The market will get moving again once it digests Powell’s statement and his remarks to the press. Recently, Fed members have suggested they are more worried about weakness in the labor market than they are about rising inflation—which is why that rate cut feels locked in. Any change of tone could move Wall Street into risk-off mode.
“The decision is unlikely to be unanimous, with dissent anticipated from both hawkish and dovish members. Should four or more officials break ranks, it would mark the largest split since 1992,” Reid et al said. “Beyond the headline move, the tone of Chair Powell’s press conference and the accompanying statement will be critical. We expect Powell to emphasize that the hurdle for further cuts in early 2026 is high, signaling a near-term pause. This guidance will be key to maintaining credibility ahead of likely softer labor market data due later in December.”
The other measure that is likely helping persuade the Fed into producing a new round of cheaper money is declining consumer confidence. “Consumers remain depressed in their assessment of the economy.
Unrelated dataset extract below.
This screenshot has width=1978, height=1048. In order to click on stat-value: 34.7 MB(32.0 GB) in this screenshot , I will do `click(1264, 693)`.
Concerns over higher prices and the health of labor markets continue to dominate consumers’ psyche,” Grace Zwemmer at Oxford Economics said in a research note.
“Households still feel squeezed, despite expectations improving,” Piper Sandler’s Nancy Lazar and Diana Hagedorn told clients.
Samuel Tombs and Oliver Allen at Pantheon Macroeconomics agreed: “The U.S. consumer looks less resilient after last week’s income and spending report. … We think September’s data foreshadow a very weak Q4.”